### Instructions for the task
Please output exactly the lines from the one containing "Select the Available tab" through the end of the records below, leaving out any pictures.

### Dataset items
*** Block opens ***

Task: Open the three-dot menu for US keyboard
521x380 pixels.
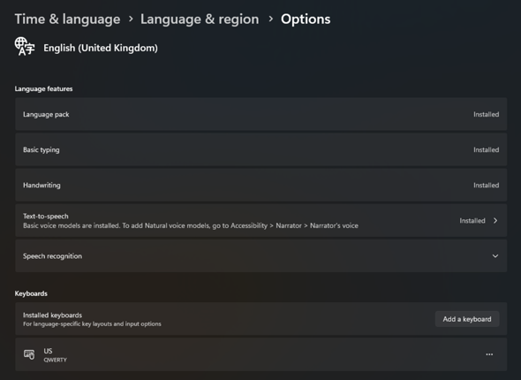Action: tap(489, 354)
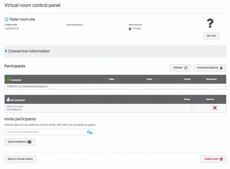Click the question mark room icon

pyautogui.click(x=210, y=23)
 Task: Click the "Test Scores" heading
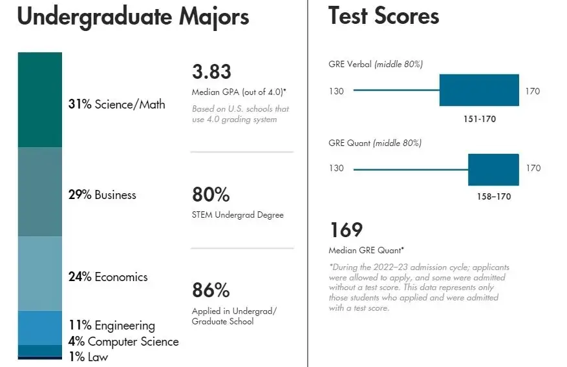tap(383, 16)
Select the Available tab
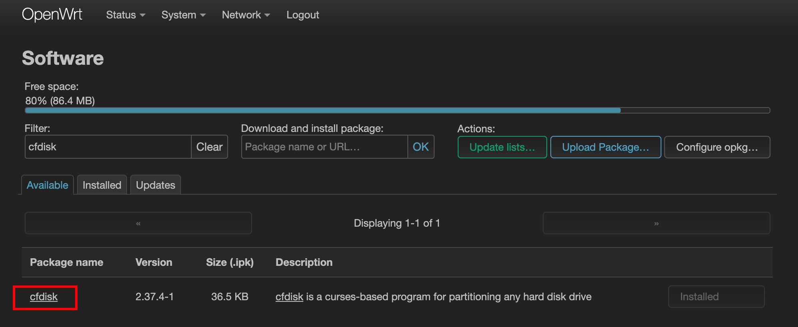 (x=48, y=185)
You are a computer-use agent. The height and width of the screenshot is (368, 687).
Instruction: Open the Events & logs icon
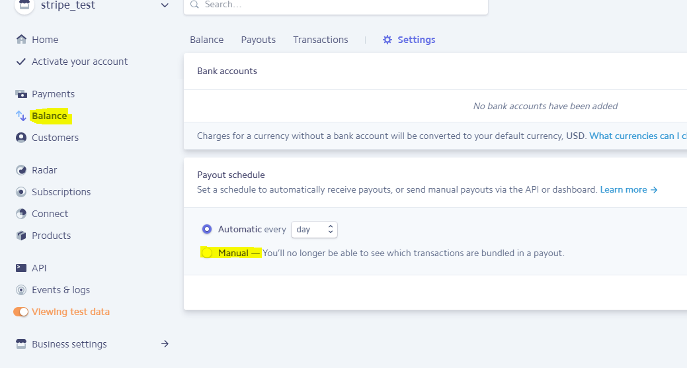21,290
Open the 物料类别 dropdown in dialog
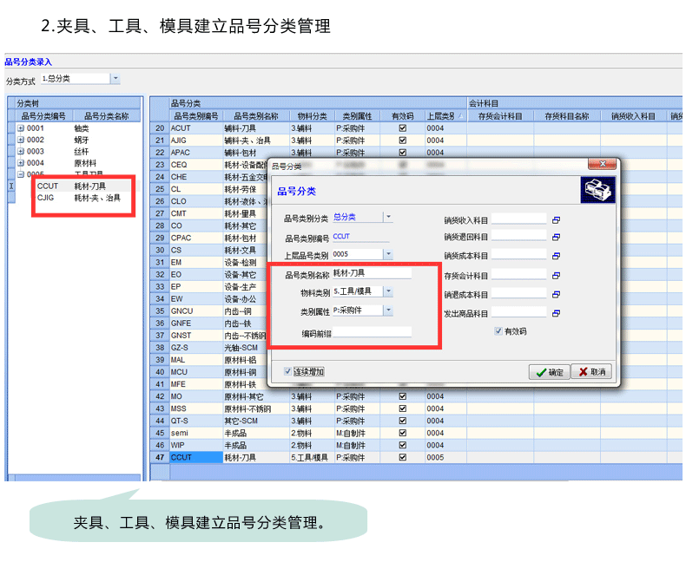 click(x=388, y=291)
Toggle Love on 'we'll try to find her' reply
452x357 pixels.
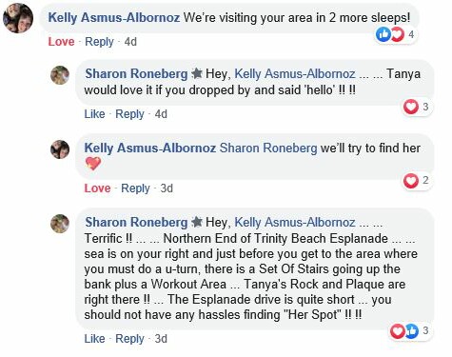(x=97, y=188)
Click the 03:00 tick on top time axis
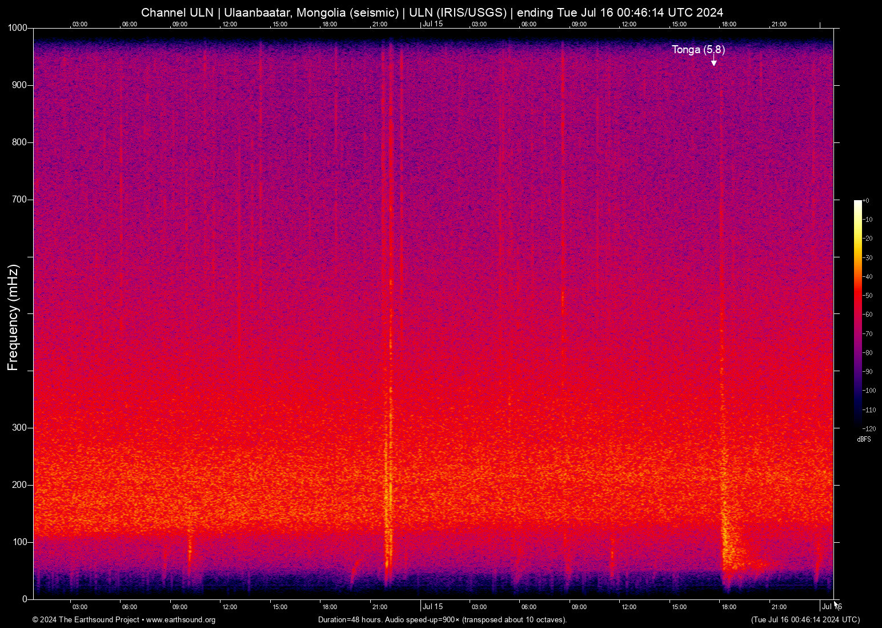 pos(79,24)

*** Block closes ***

### Result
Select the Available tab
 (x=48, y=185)
You are a computer-use agent. The height and width of the screenshot is (368, 687).
Instruction: Open the Events & logs icon
21,290
Open the 物料类别 dropdown in dialog
 click(x=388, y=291)
Toggle Love on 'we'll try to find her' reply
452x357 pixels.
(x=97, y=188)
Click the 03:00 tick on top time axis
 pos(79,24)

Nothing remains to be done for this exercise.